Trading on Binance Futures allows traders to use leverage, which can significantly increase their potential profits – but also losses. In this article, we will simply explain how leverage works, what margin means, and what to watch out for when trading.
What is leverage?
Leverage is a tool that allows you to trade with a larger amount than you actually own. If you use 10x leverage, it means that with a capital of 10 USD, you can control a position of 100 USD.
Example:
You have 50 USDT and use 20x leverage → you can open a position of 1,000 USDT.
What is margin?
Margin is the collateral you must deposit to open a leveraged position. It is divided into two types:
Initial Margin – the amount required to open a position.
Maintenance Margin – the minimum amount needed to maintain a position. When you fall below this level, the position will be liquidated.
How does liquidation work?
When the market goes against you and losses exceed your margin, the system will automatically close (liquidate) the position to prevent larger losses.
Example:
You open a long position on BTC with 20x leverage. If the price of BTC drops by just 5%, you could lose your entire margin.

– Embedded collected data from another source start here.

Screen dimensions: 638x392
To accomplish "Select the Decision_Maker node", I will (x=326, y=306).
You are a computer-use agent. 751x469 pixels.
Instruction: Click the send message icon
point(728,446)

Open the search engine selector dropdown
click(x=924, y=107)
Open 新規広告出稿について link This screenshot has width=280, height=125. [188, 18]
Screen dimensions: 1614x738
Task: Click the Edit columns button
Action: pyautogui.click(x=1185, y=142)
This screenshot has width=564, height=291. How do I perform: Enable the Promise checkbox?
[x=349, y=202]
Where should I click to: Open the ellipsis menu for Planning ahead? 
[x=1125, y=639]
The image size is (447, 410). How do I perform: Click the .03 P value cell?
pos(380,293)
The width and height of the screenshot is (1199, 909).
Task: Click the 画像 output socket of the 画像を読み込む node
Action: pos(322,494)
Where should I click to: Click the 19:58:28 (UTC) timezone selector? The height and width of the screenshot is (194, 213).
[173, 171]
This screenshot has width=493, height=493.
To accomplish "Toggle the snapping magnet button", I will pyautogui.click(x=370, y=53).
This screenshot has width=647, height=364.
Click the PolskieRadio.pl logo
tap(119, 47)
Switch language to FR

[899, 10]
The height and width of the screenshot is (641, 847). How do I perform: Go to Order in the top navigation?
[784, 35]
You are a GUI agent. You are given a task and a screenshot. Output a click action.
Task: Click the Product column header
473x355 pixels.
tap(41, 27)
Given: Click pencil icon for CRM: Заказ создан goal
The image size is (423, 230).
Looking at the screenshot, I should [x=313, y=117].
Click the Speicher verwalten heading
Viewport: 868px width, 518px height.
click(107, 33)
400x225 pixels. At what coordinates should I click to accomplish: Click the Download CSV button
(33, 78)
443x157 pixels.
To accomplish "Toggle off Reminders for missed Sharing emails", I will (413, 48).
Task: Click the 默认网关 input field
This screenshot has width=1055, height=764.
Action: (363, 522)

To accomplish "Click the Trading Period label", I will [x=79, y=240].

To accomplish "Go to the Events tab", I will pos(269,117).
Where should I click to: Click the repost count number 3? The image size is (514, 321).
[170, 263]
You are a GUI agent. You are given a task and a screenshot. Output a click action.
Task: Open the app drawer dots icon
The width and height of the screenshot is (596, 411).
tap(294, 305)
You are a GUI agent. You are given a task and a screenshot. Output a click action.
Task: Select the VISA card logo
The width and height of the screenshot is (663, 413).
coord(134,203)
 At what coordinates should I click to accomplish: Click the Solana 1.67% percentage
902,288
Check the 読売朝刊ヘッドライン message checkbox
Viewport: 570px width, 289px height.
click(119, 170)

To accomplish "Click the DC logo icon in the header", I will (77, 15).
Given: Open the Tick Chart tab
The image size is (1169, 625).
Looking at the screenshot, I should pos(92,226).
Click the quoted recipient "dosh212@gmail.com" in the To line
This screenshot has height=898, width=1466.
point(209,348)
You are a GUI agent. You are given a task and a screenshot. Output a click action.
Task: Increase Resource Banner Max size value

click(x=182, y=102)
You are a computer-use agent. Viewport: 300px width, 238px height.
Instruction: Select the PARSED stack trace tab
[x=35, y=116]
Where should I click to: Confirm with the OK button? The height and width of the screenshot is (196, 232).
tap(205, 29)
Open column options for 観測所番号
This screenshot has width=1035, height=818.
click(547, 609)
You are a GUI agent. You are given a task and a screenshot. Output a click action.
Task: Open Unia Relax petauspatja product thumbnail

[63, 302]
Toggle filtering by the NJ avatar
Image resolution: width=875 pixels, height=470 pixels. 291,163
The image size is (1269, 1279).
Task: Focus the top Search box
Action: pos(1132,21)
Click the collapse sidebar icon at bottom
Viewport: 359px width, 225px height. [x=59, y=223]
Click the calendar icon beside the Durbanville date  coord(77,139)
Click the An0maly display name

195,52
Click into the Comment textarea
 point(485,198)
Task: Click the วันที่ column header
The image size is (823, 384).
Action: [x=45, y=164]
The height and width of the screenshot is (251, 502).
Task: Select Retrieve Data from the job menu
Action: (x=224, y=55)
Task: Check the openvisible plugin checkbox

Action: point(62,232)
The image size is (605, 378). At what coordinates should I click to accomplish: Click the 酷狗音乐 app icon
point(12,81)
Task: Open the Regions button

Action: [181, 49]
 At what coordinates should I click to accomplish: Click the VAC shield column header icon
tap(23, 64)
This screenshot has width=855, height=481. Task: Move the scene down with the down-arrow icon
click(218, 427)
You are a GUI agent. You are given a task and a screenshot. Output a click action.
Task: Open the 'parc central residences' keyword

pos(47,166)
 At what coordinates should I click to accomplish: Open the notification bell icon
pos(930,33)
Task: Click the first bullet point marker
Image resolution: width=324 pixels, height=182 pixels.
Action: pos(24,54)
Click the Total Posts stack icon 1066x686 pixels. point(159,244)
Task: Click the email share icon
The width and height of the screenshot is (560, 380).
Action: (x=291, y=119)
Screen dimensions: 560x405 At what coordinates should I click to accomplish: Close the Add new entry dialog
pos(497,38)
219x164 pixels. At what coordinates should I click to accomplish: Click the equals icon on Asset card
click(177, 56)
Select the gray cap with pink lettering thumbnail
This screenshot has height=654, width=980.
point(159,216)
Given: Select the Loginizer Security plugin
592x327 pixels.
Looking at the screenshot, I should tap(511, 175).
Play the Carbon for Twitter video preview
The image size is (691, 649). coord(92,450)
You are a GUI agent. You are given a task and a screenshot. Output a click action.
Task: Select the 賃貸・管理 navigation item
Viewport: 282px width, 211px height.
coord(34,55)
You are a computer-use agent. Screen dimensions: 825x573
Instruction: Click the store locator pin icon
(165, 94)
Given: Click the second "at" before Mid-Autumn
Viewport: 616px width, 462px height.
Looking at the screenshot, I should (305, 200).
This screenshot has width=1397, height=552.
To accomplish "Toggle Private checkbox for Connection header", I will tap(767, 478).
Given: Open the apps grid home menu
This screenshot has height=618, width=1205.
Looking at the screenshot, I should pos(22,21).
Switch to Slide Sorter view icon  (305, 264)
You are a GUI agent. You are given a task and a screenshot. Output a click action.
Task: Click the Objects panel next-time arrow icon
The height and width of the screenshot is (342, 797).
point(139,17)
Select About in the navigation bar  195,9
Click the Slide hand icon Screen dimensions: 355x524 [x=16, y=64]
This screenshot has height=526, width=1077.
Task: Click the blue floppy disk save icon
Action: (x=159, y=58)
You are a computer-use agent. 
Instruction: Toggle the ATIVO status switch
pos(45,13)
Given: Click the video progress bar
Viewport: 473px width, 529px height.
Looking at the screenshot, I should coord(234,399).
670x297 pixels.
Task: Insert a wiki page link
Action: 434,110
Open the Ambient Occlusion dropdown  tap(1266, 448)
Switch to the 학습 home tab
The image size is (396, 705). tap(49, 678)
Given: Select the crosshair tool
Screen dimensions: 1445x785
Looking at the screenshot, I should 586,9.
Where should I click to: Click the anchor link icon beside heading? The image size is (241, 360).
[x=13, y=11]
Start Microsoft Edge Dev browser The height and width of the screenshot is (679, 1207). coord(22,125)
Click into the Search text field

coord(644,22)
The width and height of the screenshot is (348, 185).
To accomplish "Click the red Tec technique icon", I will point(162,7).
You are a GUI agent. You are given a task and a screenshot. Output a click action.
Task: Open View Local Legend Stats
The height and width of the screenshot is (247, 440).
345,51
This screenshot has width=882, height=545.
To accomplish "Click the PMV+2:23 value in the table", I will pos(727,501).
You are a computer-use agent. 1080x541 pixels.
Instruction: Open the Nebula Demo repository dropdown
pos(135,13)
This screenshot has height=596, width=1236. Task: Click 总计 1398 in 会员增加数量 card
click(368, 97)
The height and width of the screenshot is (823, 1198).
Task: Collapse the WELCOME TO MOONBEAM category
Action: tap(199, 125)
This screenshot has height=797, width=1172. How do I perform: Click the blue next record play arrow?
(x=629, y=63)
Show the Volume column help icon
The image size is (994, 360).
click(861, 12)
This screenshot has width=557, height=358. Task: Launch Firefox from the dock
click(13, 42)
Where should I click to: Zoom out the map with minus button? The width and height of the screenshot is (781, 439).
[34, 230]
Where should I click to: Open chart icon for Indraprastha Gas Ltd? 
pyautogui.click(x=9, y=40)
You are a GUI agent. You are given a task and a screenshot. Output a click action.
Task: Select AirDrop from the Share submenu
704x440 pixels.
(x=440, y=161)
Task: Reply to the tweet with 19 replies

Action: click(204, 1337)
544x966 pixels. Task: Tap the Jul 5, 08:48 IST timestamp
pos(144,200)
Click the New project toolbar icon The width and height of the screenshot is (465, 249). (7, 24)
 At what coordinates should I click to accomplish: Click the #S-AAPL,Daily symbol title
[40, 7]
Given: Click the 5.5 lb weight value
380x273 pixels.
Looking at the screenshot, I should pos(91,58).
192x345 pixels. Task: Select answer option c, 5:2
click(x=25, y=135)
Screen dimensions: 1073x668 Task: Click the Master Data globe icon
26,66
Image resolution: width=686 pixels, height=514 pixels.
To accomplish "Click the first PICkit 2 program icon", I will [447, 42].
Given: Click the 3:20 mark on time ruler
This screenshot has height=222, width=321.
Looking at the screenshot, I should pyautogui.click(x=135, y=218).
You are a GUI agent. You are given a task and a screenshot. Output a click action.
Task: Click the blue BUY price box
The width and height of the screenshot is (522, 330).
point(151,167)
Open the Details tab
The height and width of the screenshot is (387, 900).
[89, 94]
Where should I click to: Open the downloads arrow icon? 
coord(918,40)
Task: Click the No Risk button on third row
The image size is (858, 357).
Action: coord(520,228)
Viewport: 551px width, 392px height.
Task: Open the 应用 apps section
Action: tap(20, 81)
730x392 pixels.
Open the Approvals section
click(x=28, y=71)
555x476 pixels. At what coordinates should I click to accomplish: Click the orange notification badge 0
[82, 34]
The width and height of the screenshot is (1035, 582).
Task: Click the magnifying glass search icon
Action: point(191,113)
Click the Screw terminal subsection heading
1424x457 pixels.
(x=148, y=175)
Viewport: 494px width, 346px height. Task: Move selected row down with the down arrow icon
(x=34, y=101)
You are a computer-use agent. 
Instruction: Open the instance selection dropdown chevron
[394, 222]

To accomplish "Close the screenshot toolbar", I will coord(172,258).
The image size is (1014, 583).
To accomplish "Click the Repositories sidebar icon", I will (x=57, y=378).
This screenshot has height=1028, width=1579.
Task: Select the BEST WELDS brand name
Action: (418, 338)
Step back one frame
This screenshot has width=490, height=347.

Therefore, it is important:
Setting Stop-Loss
Having proper risk management
Do not use high leverage without experience
Benefits of leverage
The possibility of higher profits even with a small capital
More efficient use of funds
Suitable for scalping or short-term strategies
Leverage risks
Higher volatility = higher risk
Faster losses and potential liquidation
Psychological pressure and stress
Recommendations for beginners
Start with low leverage (e.g., 3x or 5x)
Always trade with a plan and clearly defined SL/TP
Learn technical analysis and watch volumes
Pay attention to Funding Rate and Open Interest
Summary
Leverage is a powerful tool – but like any tool, it depends on how you use it. If you know what you're doing, it can help maximize profits. If not, it can quickly wipe out your account.
Always trade responsibly and with a clear mind.